In the embodiment of the present invention, as shown in fig. 1, in step S2, if the seismic data pairs corresponding to the seismic signals all have noise, the method for training the neural network includes: using one of the seismic data (x)i,yi) And training the objective function, and performing average optimization on the output result.
In the embodiment of the present invention, as shown in fig. 1, in step S3, a pair of seismic data acquired from the same seismic signal is used, one of the pair of seismic data is used as input data and the other is used as target data, and a noise removal method is used to perform noise removal processing, or a noise removal method 2void is used to perform noise removal processing on the two seismic data, and the two processed data are averaged.
In the embodiment of the present invention, as shown in fig. 1, in step S3, the method for acquiring seismic data for each seismic signal includes: the method comprises the steps that a multi-channel, multi-wavelength, multi-frequency or multi-code distributed optical fiber sensing seismograph is used for simultaneously collecting n seismic data for the same seismic signal, the collected n seismic data are divided into n/2 seismic data pairs, a noise2noise denoising method is used for denoising each seismic data pair, and denoised data are averaged;
for the condition of more channels, dividing n/2 data pairs processed by a noise2noise denoising method into n/4 data pairs, and carrying out n2n denoising processing and averaging.
For the n collected seismic data, denoising by using a noise2void denoising method respectively, and then averaging;
and for the seismic signals excited in the same position in the same mode, if the signal and the noise characteristics are basically the same, exciting the seismic signals at one position n times, carrying out data acquisition on the seismic signals excited at each time, carrying out denoising, and averaging the n denoised seismic data obtained after processing to obtain the final denoised seismic signals.

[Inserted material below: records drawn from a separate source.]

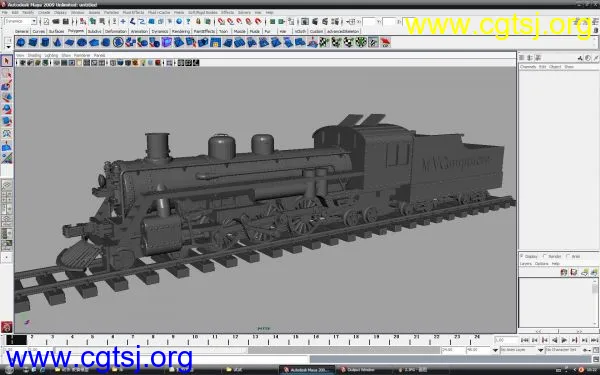Create a polygon cone from the shelf

57,42
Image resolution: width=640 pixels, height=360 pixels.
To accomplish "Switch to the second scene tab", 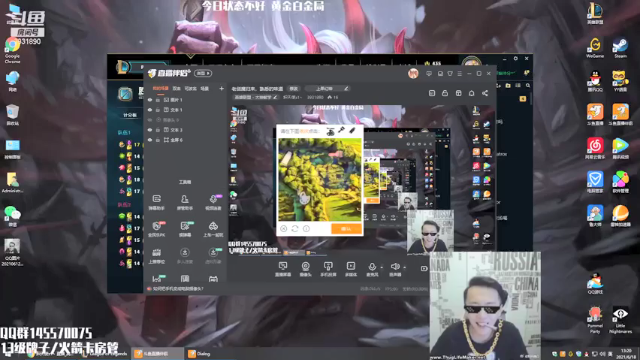I will [x=176, y=88].
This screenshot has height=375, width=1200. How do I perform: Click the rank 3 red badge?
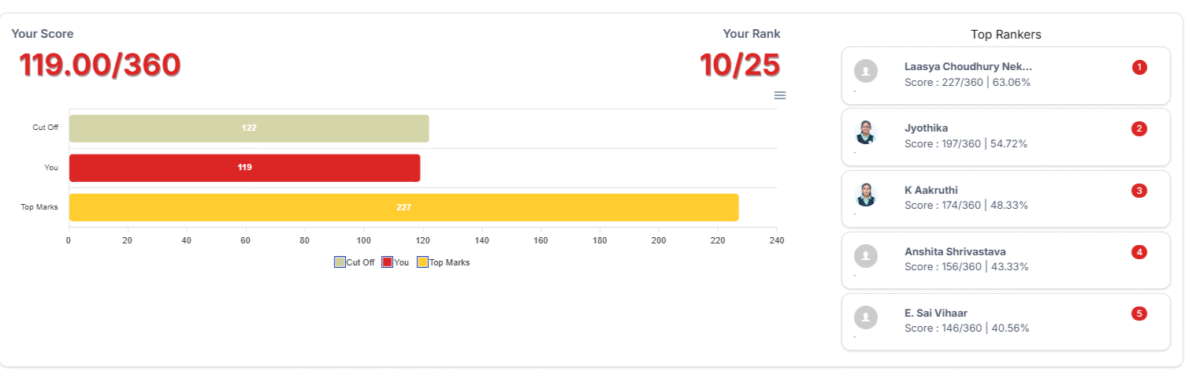click(1139, 190)
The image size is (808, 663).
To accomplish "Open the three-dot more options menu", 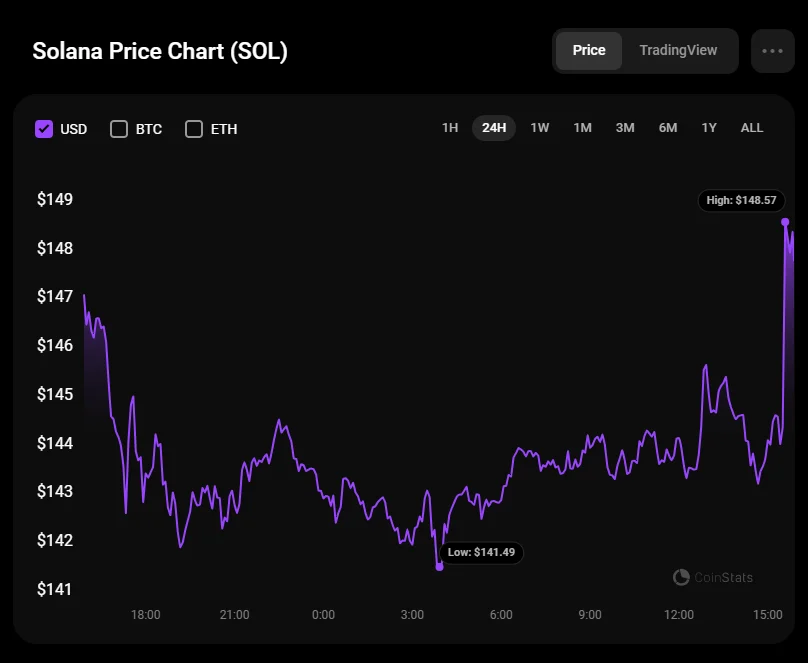I will [x=772, y=51].
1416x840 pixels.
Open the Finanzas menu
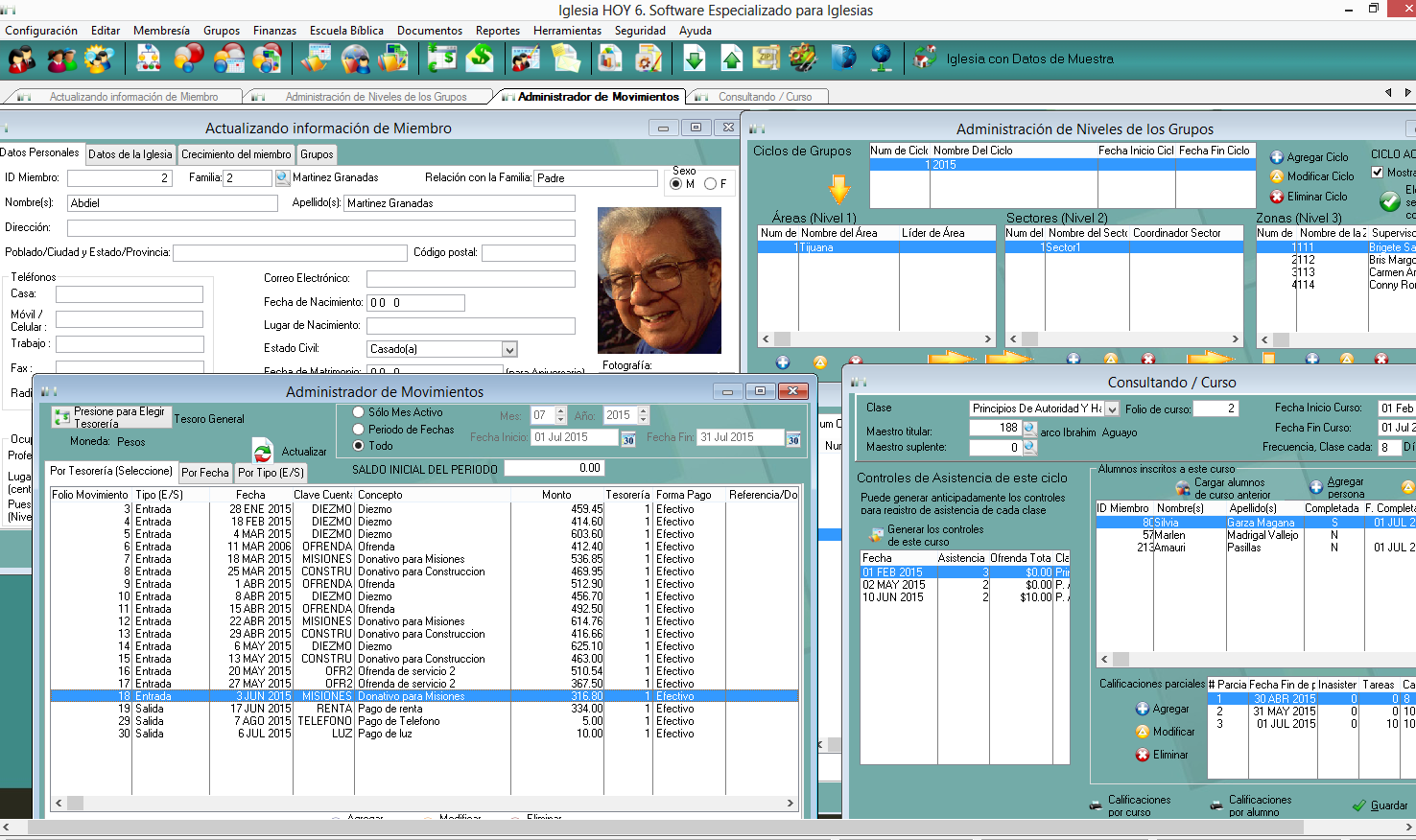274,31
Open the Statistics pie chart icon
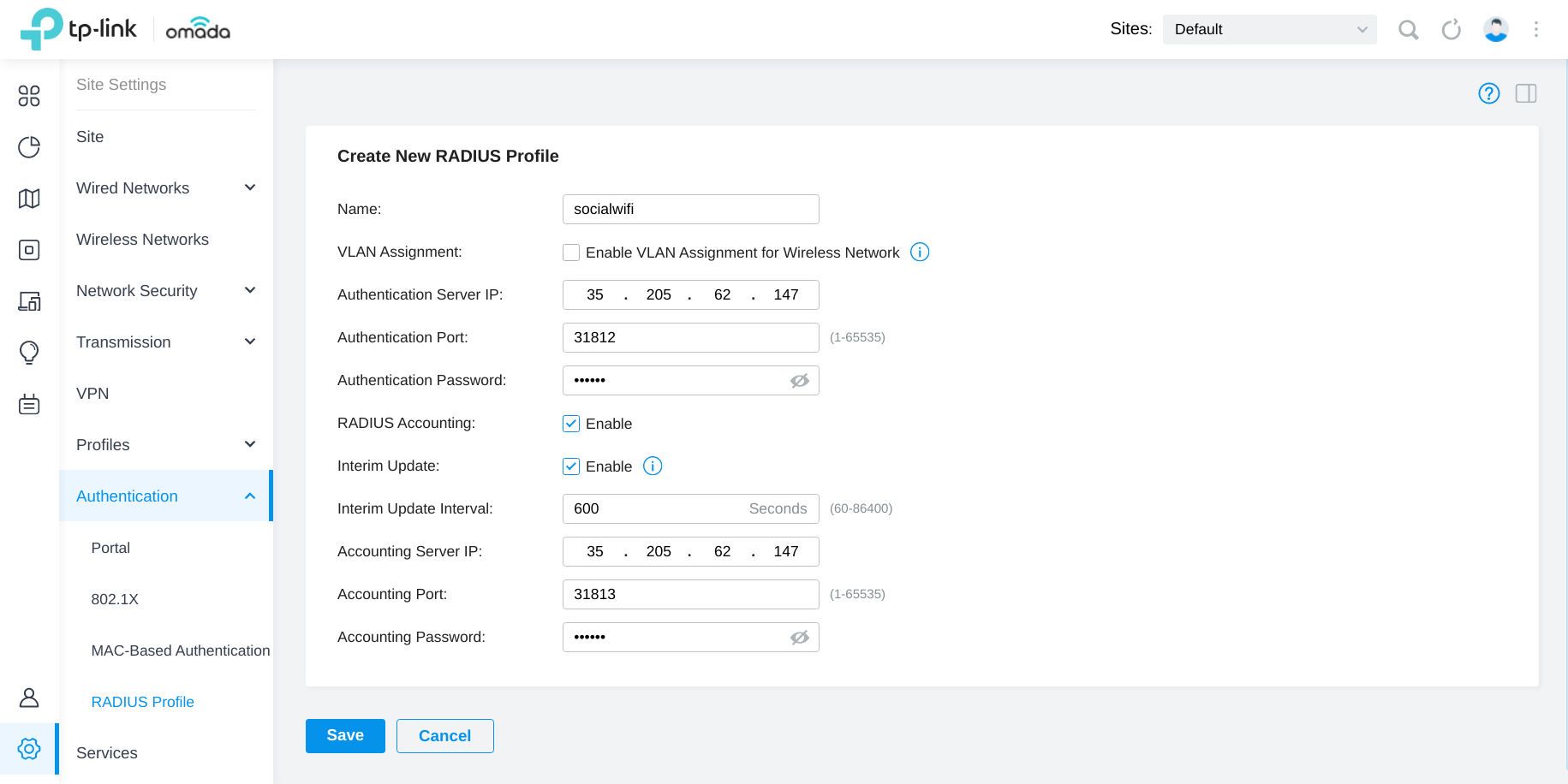 (x=29, y=147)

In the embodiment of the present invention, as shown in fig. 1, in step S3, if the seismic data pairs are both noisy and the optimal solution of the loss function is at the arithmetic mean, the training output result of the neural network is optimized averagely.
In the embodiment of the present invention, as shown in fig. 1, in step S2, image denoising is implemented by using a noise2void denoising method, and the method for training the neural network is as follows: selecting N-dimensional-N-dimensional data blocks from the seismic data pair as input of a training neural network, replacing central data with random data in the central data field to obtain target data, and performing training optimization on a target function by using the target data to complete seismic data denoising.
In the invention, an optical cable is arranged along the optical fiber logging, a seismic source generates seismic waves in a heavy hammer knocking mode, an excitation source is used for excitation, the optical cable senses seismic signals to generate optical signals, and data acquisition is carried out through a distributed optical fiber sensing seismograph. For each seismic signal, the distributed optical fiber sensing seismograph can acquire N channels of data at one time, directly acquire two-dimensional DAS seismic data and directly use the DAS seismic data without one-dimensional to two-dimensional processing. And the characteristics of multiple channels and multiple wavelengths of the distributed optical fiber sensing seismograph can directly acquire the pair of noisy seismic data. According to the characteristic, the noise data is not processed to obtain clean seismic data to be used as target data of deep learning, and an image denoising method noise2noise without the clean data is applied to denoising of the seismic data.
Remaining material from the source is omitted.